Light of wavelength `lambda=5000Å` falls normally on a narrow slit. A screen is placed at a distance of `1m` from the slit and perpendicular to the direction of light. The first minima of the diffraction pattern is situated at `5mm` from the centre of central maximum.

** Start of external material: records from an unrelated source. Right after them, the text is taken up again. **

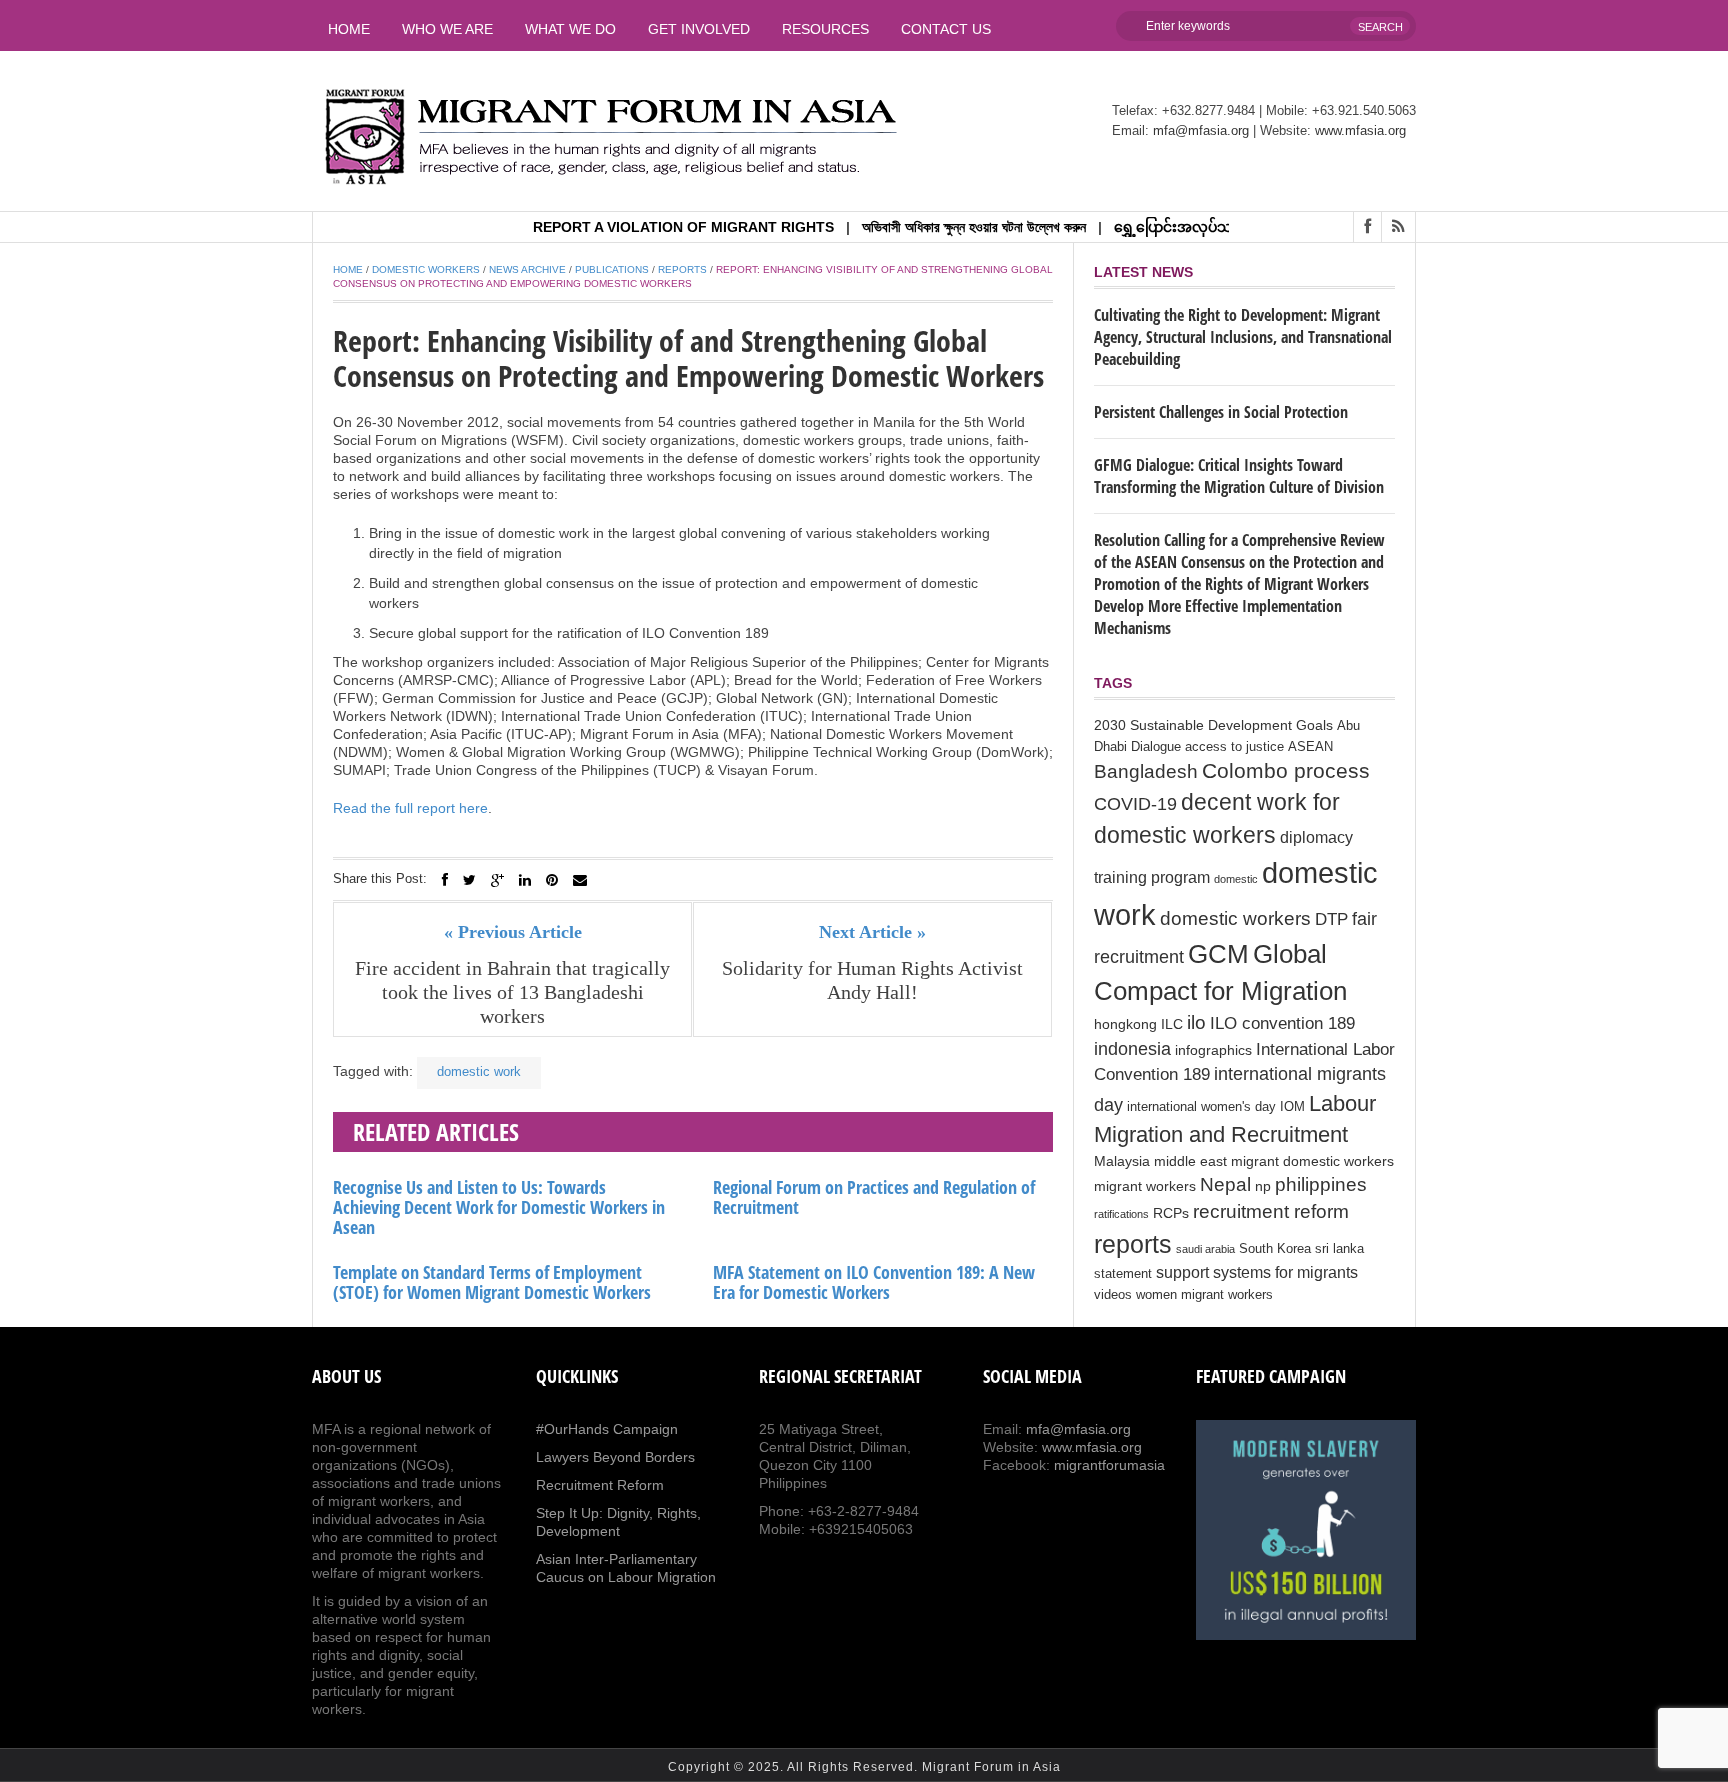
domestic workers (1235, 918)
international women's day (1201, 1107)
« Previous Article (513, 932)
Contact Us (946, 29)
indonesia (1132, 1049)
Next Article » (872, 932)
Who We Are (447, 29)
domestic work (479, 1071)
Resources (825, 29)
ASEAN (1310, 747)
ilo (1196, 1022)
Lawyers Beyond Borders (615, 1457)
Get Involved (699, 29)
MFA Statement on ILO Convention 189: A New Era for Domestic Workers (874, 1282)
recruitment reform (1271, 1211)
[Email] (580, 880)
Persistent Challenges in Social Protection (1221, 412)
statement (1123, 1274)
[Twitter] (469, 880)
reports (1133, 1244)
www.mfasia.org (1360, 130)
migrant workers (1145, 1186)
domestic (1236, 879)
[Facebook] (445, 880)
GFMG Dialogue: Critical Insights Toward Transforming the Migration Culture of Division (1239, 476)
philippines (1321, 1184)
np (1263, 1186)
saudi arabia (1205, 1249)
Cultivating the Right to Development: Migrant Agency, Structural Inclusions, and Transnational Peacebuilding (1243, 337)
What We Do (570, 29)
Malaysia (1122, 1161)
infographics (1213, 1050)
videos (1113, 1295)
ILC (1172, 1024)
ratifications (1121, 1214)
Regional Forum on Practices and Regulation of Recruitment (874, 1197)
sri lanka (1339, 1249)
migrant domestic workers (1312, 1161)
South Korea (1275, 1249)
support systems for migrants (1257, 1272)
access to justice (1234, 747)
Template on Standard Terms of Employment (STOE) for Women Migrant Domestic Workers (492, 1282)
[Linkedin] (525, 880)
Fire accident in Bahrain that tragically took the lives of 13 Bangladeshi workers (512, 992)
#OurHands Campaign (607, 1429)
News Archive (527, 269)
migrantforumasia (1109, 1465)
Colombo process (1286, 770)
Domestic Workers (426, 269)
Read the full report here (410, 808)
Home (349, 29)
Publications (612, 269)
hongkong (1125, 1024)
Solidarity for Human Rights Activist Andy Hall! (872, 980)
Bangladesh (1146, 771)
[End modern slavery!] (1306, 1530)
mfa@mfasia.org (1201, 130)
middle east (1190, 1161)
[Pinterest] (552, 880)
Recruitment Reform (600, 1485)
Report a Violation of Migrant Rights (646, 227)
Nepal (1225, 1184)
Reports (682, 269)
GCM (1218, 954)
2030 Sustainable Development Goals (1213, 725)
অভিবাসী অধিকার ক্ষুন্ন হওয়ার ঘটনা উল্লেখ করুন (937, 227)
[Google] (497, 880)
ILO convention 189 (1282, 1023)
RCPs (1171, 1213)
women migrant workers (1204, 1295)
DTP (1331, 919)
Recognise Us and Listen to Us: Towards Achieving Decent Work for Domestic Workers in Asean (499, 1207)
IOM (1292, 1107)
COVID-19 (1135, 804)
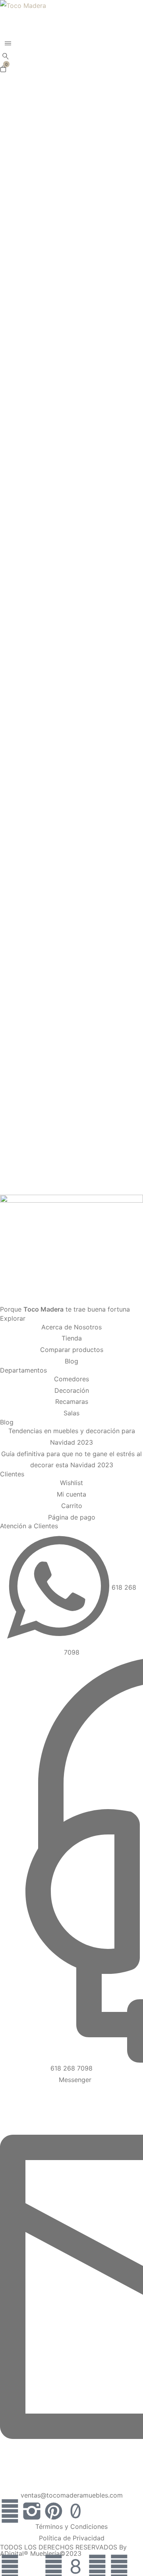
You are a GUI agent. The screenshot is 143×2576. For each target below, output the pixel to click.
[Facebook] (10, 2511)
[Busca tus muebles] (5, 57)
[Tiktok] (75, 2511)
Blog (7, 1422)
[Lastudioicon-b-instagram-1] (32, 2511)
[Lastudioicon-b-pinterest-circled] (54, 2511)
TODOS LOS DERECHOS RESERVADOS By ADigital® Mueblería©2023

The width of the slit is

To solve the problem, we need to find the width of the slit (denoted as \( d \)) using the information provided about the diffraction pattern created by light of a specific wavelength. ### Step-by-step Solution: 1. **Identify Given Values**: - Wavelength of light, \( \lambda = 5000 \, \text{Å} = 5000 \times 10^{-10} \, \text{m} \) - Distance from the slit to the screen, \( D = 1 \, \text{m} \) - Position of the first minima from the center, \( x_1 = 5 \, \text{mm} = 5 \times 10^{-3} \, \text{m} \) - Order of the minima, \( n = 1 \) 2. **Use the Formula for Minima in Single-Slit Diffraction**: The position of the \( n \)-th minima in a single-slit diffraction pattern is given by the formula: \[ x_n = \frac{n \lambda D}{d} \] For the first minima (\( n = 1 \)): \[ x_1 = \frac{\lambda D}{d} \] 3. **Rearranging the Formula to Solve for \( d \)**: We can rearrange the equation to find the width of the slit \( d \): \[ d = \frac{\lambda D}{x_1} \] 4. **Substituting the Known Values**: Now, substitute the known values into the equation: \[ d = \frac{(5000 \times 10^{-10} \, \text{m})(1 \, \text{m})}{5 \times 10^{-3} \, \text{m}} \] 5. **Calculating the Width of the Slit**: \[ d = \frac{5000 \times 10^{-10}}{5 \times 10^{-3}} = \frac{5000}{5} \times 10^{-10 + 3} = 1000 \times 10^{-7} \, \text{m} = 10^{-4} \, \text{m} \] Converting \( d \) to millimeters: \[ d = 10^{-4} \, \text{m} = 0.1 \, \text{mm} \] ### Final Answer: The width of the slit is \( d = 0.1 \, \text{mm} \). ---